= Task directions =
Starting at the line that contains "Click the Running For 236 Days badge" and stopping at the line that contains "Task: Open the Upload a .DLL page", restate each line of the records below exactly. Omit the pictures.

== Segment start ==

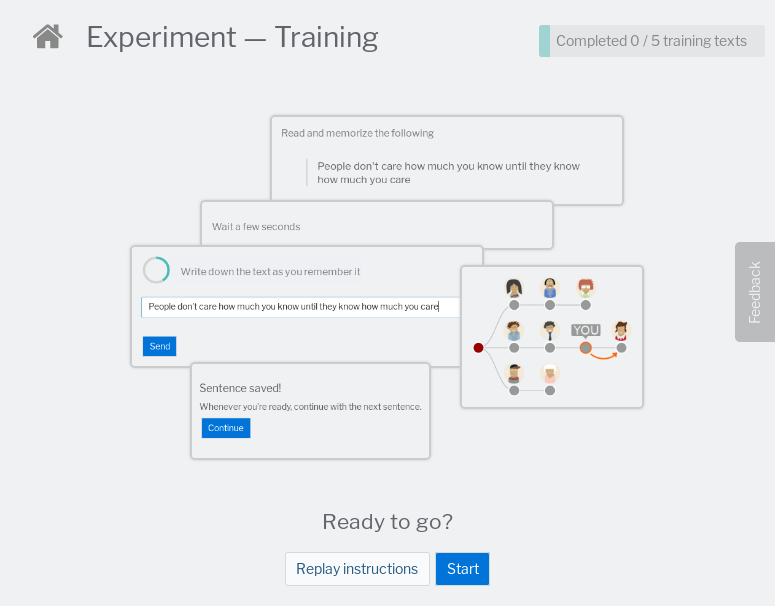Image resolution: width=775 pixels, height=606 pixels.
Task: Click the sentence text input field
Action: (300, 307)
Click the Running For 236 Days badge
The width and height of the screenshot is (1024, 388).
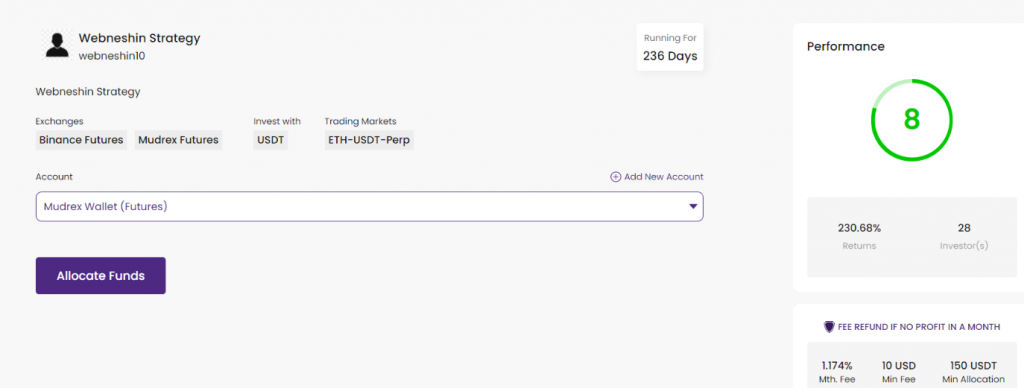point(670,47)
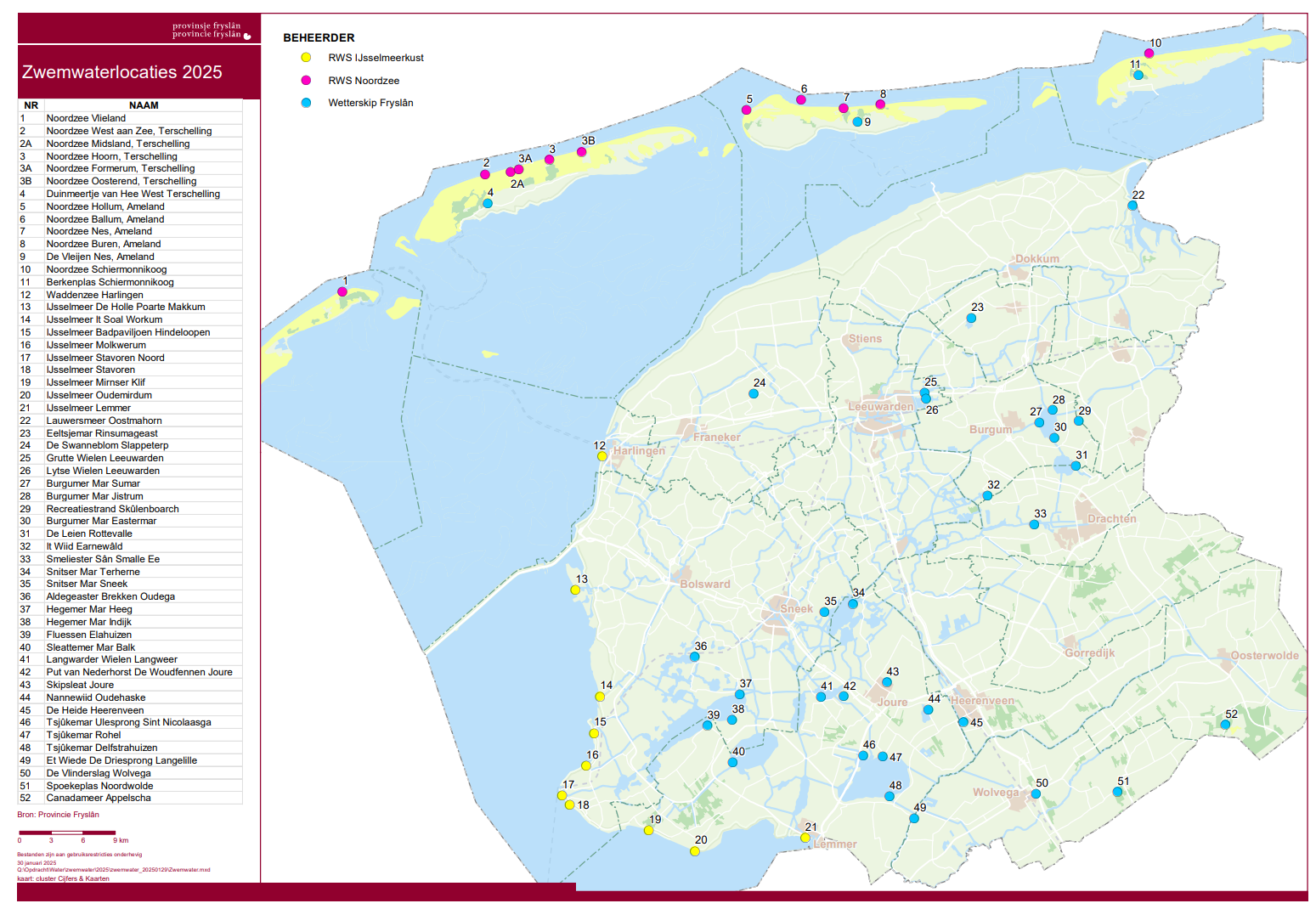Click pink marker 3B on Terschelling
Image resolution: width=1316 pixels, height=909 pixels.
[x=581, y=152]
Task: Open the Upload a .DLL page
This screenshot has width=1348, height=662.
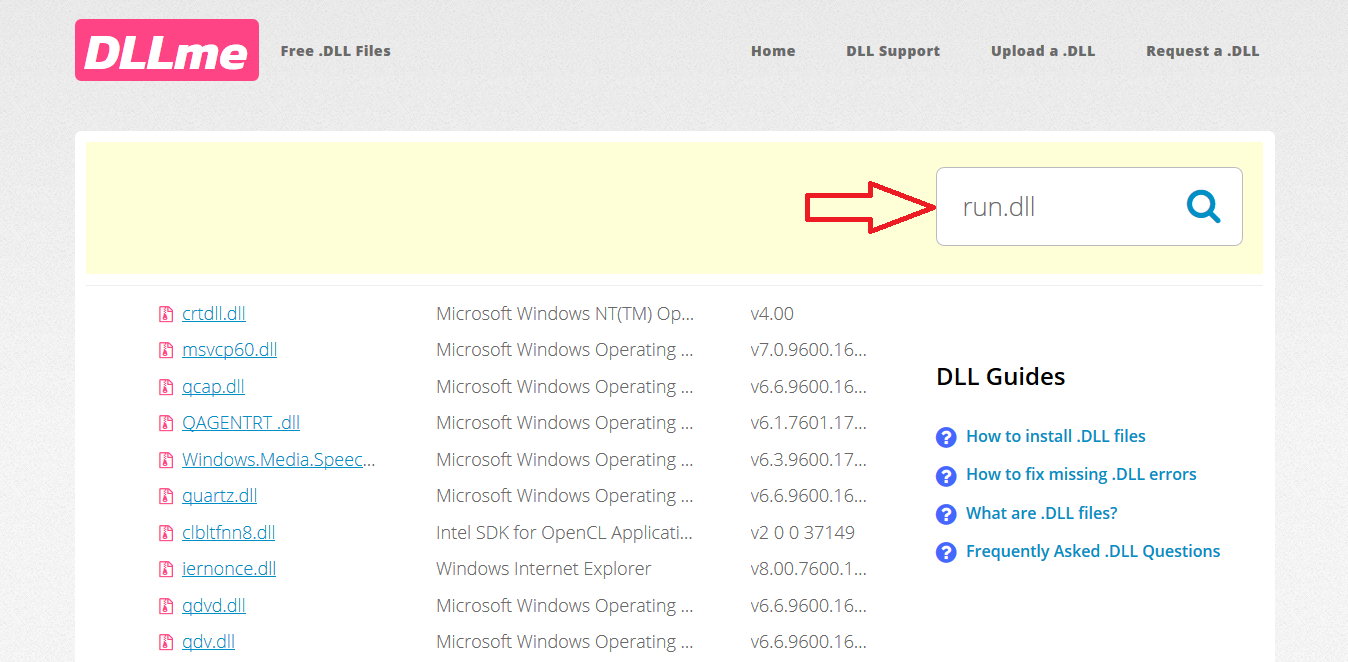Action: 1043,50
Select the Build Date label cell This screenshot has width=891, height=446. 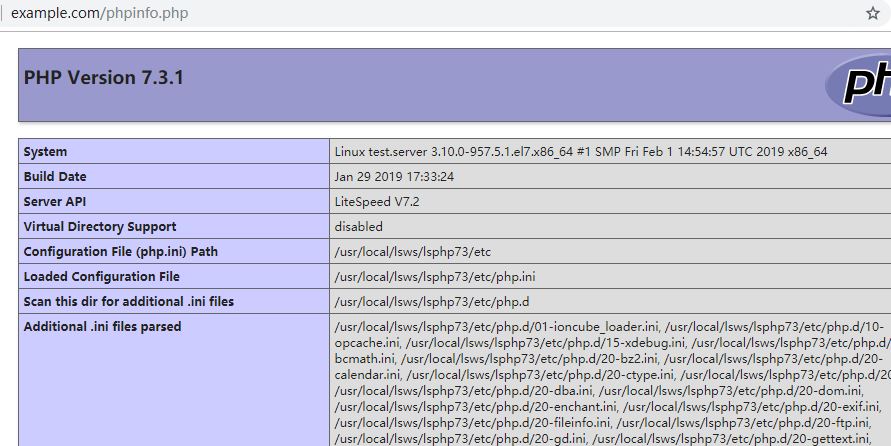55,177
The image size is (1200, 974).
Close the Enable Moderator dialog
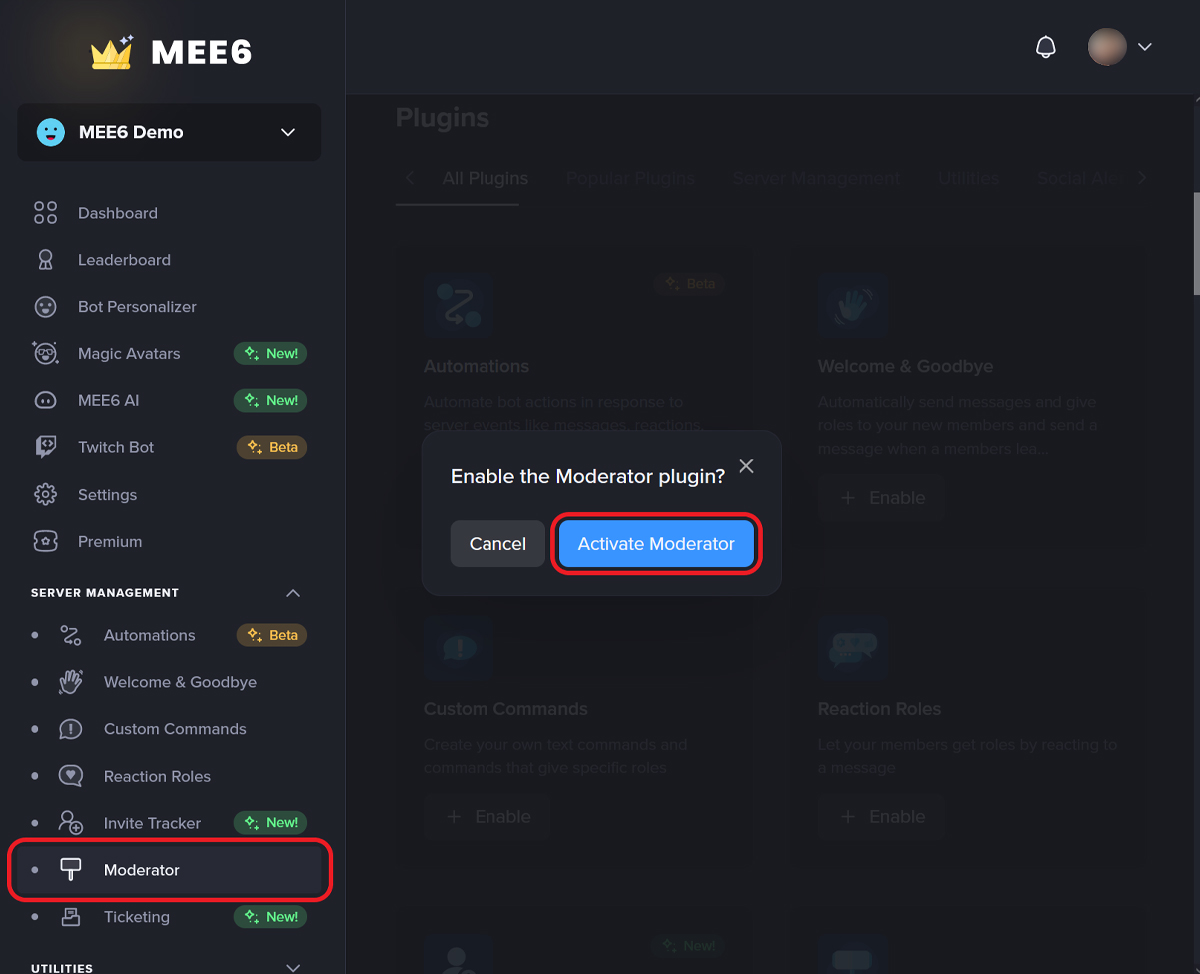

== Segment end ==

= Output for this task =
Click the Running For 236 Days badge
The width and height of the screenshot is (1024, 388).
point(670,47)
Click pink marker 3B on Terschelling
Image resolution: width=1316 pixels, height=909 pixels.
[x=581, y=152]
Task: Open the Upload a .DLL page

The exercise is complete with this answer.